Masjid Nurul Huda merupakan sebuah masjid yang terletak di Jalan Gunung Sepuluh, RT 11, Kelurahan Kampung 6, Kecamatan Tarakan Timur.
AGUS DIAN ZAKARIA
JIKA masjid Baburrahhim, Kelurahan Lingkas Ujung menyandang status masjid tertua di Kecamatan Tarakan Timur berdasarkan catatan Kementerian Agama (Kemenag) Kota Tarakan, namun tidak banyak yang mengetahui jika masjid Nurul Huda juga merupakan salah satu masjid tertua yang tahun pembangunannya masih menjadi kontroversi.
Dari pengakuan beberapa warga asli setempat, masjid ini sudah ada sejak tahun 50-an. Masjid yang dulunya merupakan surau ini, dipercaya telah berdiri sebelum adanya masjid Baburrahim.

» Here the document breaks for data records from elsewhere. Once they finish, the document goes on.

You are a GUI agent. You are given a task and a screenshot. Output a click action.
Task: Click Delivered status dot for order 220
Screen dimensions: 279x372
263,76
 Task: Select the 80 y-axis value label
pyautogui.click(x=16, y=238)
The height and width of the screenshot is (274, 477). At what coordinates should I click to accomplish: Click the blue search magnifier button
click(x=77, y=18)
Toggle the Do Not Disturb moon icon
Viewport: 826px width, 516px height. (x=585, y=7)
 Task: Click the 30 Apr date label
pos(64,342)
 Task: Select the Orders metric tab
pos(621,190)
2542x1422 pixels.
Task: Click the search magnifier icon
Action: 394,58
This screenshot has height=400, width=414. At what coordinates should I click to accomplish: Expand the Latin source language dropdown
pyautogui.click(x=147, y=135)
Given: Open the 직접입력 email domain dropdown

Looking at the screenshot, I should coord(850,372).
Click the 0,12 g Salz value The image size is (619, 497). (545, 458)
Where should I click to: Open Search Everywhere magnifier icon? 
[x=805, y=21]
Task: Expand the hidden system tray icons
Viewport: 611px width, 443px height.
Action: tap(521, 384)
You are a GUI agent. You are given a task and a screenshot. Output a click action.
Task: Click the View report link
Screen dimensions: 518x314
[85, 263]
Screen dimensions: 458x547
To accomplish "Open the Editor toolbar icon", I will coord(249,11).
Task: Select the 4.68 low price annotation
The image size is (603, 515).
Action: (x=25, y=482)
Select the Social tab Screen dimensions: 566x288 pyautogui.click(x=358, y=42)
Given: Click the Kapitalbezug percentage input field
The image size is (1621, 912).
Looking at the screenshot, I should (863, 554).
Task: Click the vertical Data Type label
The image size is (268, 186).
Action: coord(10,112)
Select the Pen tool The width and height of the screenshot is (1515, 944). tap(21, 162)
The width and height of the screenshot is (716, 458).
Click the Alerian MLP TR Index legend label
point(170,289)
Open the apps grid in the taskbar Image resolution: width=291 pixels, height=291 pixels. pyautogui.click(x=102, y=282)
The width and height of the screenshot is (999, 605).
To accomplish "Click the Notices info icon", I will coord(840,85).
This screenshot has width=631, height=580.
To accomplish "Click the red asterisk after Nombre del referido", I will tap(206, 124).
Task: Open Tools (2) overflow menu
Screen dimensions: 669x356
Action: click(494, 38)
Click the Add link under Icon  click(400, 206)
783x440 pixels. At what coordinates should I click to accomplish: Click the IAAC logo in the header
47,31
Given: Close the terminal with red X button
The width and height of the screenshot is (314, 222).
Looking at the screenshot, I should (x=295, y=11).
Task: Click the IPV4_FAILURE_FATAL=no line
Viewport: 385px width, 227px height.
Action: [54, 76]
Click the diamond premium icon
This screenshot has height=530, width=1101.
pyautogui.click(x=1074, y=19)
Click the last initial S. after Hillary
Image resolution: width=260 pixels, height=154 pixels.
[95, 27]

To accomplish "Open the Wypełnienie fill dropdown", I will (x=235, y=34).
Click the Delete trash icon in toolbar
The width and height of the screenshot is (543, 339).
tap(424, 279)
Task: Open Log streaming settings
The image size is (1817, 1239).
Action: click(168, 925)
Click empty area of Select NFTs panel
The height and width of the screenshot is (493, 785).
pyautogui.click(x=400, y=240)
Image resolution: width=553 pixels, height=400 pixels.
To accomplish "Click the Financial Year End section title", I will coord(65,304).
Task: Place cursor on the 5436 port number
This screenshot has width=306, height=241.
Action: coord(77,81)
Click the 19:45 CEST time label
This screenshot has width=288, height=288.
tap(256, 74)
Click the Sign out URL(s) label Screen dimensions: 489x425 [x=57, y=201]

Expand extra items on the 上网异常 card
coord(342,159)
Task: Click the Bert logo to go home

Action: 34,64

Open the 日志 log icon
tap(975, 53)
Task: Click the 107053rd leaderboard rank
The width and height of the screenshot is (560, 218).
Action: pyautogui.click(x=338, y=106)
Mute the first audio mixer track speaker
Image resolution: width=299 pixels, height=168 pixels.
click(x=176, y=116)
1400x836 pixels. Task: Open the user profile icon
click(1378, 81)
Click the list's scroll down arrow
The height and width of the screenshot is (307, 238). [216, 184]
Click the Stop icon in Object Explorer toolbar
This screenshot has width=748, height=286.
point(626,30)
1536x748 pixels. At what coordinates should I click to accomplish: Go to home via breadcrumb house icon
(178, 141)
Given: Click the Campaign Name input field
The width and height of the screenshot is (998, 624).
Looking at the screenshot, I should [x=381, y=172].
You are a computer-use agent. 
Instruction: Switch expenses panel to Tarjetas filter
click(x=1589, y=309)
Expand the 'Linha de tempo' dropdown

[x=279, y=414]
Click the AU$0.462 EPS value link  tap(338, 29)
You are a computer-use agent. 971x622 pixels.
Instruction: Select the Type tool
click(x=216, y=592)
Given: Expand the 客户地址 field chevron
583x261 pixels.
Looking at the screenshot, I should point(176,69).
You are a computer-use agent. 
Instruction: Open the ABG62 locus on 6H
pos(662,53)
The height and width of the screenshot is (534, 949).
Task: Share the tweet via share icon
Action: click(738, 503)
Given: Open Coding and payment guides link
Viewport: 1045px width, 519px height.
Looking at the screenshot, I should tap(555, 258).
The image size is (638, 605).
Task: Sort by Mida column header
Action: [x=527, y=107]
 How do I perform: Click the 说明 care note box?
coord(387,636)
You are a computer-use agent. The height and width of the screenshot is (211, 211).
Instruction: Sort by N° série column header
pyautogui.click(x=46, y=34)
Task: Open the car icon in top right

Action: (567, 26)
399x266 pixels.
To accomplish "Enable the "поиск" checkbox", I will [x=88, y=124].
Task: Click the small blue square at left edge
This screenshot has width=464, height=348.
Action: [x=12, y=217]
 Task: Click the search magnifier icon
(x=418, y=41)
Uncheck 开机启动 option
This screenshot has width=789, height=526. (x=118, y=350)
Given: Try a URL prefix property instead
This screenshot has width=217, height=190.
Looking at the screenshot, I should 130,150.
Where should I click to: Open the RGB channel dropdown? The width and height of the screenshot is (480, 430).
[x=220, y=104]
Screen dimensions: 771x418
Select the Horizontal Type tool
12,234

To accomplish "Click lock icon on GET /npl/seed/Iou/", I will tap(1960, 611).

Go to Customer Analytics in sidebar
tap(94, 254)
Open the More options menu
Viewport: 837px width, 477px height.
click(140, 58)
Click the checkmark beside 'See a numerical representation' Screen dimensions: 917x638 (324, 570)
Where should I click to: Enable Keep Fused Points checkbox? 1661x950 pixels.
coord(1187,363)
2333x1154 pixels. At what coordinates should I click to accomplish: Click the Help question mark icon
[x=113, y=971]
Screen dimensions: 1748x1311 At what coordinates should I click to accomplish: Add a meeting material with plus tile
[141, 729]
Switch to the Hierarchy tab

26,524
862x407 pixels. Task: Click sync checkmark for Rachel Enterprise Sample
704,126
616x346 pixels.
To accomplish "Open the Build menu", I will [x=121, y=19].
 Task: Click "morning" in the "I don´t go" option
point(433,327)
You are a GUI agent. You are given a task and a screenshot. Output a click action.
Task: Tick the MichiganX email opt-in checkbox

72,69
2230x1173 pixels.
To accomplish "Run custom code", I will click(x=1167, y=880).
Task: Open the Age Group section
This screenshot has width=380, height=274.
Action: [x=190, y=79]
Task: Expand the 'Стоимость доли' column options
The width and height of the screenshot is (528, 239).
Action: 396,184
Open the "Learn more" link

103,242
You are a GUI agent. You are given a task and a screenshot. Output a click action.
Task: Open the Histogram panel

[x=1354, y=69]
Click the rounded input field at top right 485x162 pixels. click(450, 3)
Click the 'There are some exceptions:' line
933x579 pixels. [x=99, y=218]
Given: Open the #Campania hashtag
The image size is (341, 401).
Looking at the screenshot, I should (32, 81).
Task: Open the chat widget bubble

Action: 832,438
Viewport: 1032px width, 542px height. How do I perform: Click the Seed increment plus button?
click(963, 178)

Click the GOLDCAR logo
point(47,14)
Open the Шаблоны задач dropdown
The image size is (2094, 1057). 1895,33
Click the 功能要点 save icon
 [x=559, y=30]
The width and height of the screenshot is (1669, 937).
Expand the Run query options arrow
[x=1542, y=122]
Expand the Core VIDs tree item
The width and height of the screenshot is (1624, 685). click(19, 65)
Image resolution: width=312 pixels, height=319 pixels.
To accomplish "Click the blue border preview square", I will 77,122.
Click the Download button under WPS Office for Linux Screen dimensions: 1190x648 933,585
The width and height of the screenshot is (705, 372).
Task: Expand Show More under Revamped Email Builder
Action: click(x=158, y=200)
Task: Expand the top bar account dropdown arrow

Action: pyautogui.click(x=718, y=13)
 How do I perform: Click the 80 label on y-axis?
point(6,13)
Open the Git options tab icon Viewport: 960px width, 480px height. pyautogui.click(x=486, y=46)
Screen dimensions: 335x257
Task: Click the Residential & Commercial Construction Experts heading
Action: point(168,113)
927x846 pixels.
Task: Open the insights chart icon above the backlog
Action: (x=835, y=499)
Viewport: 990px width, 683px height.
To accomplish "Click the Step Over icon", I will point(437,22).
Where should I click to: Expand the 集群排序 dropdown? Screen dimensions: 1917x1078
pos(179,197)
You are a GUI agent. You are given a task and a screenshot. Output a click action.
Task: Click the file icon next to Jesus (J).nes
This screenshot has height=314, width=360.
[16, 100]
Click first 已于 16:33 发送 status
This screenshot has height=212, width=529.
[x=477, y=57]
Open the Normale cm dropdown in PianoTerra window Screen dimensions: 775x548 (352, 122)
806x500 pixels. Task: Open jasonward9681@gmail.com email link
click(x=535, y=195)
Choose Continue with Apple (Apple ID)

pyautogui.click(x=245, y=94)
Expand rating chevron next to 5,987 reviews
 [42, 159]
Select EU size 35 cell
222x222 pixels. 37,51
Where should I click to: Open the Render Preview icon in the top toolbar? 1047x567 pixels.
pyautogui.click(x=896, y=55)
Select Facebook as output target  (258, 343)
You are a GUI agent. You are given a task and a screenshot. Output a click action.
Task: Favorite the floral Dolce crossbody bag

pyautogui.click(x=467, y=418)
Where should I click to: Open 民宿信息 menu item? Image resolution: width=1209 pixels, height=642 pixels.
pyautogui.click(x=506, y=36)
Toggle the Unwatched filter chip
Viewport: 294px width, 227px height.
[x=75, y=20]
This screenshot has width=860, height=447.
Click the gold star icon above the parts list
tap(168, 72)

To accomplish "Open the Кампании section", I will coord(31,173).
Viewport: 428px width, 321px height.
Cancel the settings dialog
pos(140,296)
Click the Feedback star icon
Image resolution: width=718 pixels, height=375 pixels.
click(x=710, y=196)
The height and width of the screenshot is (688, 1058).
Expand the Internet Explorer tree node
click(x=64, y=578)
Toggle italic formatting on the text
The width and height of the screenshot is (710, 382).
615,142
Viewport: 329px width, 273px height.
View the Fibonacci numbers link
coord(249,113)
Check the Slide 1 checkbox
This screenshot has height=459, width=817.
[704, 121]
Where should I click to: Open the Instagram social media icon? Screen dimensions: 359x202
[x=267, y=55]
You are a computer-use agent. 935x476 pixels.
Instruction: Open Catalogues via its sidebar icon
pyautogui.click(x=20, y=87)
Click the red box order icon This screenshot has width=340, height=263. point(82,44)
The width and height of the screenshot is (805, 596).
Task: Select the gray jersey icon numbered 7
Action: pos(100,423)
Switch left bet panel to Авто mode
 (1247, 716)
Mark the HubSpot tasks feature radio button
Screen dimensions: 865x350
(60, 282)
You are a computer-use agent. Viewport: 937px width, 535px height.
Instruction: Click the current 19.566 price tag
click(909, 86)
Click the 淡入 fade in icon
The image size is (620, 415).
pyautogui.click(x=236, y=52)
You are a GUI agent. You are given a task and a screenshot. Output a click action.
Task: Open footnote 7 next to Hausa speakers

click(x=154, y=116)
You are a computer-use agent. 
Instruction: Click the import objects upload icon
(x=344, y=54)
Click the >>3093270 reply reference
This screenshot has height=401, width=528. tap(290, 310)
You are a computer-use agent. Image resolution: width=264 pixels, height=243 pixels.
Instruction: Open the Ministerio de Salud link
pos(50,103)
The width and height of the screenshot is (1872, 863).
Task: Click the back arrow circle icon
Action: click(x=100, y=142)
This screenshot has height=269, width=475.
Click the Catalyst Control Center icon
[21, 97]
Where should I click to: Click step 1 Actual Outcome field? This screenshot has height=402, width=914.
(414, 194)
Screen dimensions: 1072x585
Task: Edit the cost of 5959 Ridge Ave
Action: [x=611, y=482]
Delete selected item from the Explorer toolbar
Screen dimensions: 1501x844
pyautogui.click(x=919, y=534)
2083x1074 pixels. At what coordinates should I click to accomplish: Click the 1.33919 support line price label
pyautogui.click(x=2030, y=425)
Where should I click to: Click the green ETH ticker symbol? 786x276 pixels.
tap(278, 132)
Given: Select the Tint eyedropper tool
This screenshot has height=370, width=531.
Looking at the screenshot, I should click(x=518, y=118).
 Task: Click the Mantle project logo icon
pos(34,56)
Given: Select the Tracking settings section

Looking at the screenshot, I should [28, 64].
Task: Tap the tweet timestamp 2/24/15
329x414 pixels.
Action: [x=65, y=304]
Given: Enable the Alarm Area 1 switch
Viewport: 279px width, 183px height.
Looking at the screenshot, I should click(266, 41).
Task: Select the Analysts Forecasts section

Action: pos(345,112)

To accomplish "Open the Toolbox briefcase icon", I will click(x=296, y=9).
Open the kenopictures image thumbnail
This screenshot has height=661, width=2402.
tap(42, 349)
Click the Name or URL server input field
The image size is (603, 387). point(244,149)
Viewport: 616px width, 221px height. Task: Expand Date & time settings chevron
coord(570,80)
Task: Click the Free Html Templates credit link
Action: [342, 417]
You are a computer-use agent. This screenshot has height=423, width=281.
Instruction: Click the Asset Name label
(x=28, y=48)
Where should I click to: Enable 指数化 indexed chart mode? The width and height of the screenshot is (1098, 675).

Hal itu diungkapkan langsung oleh Ketua Takmir Masjid Nurul Huda, Waridi (55). Ia menerangkan masjid ini dulunya dibangun oleh perusahaan minyak Pertamina yang merupakan perusahaan pertama di Kota Tarakan. Hal itulah yang menjadi dasar kuat, jika masjid ini sudah ada sebelum adanya masjid-masjid di Tarakan Timur lainnya.
Karena menurut warga setempat, pembangunan tempat ibadah tersebut tidak terlepas karena tidak adanya tempat ibadah masyarakat setempat kala itu.
“Masjid ini sebenarnya dibangun tahun 1950-an yang dulunya masih surau, tapi dari catatan kemenag masjid ini baru berdiri 1970. Masjid ini dulu merupakan surau kecil yang sudah berdiri. Konon ceritanya sudah ada tahun 50-an yang dibangun oleh Pertamina pada saat itu,” ujar Waridi, kemarin (22/5).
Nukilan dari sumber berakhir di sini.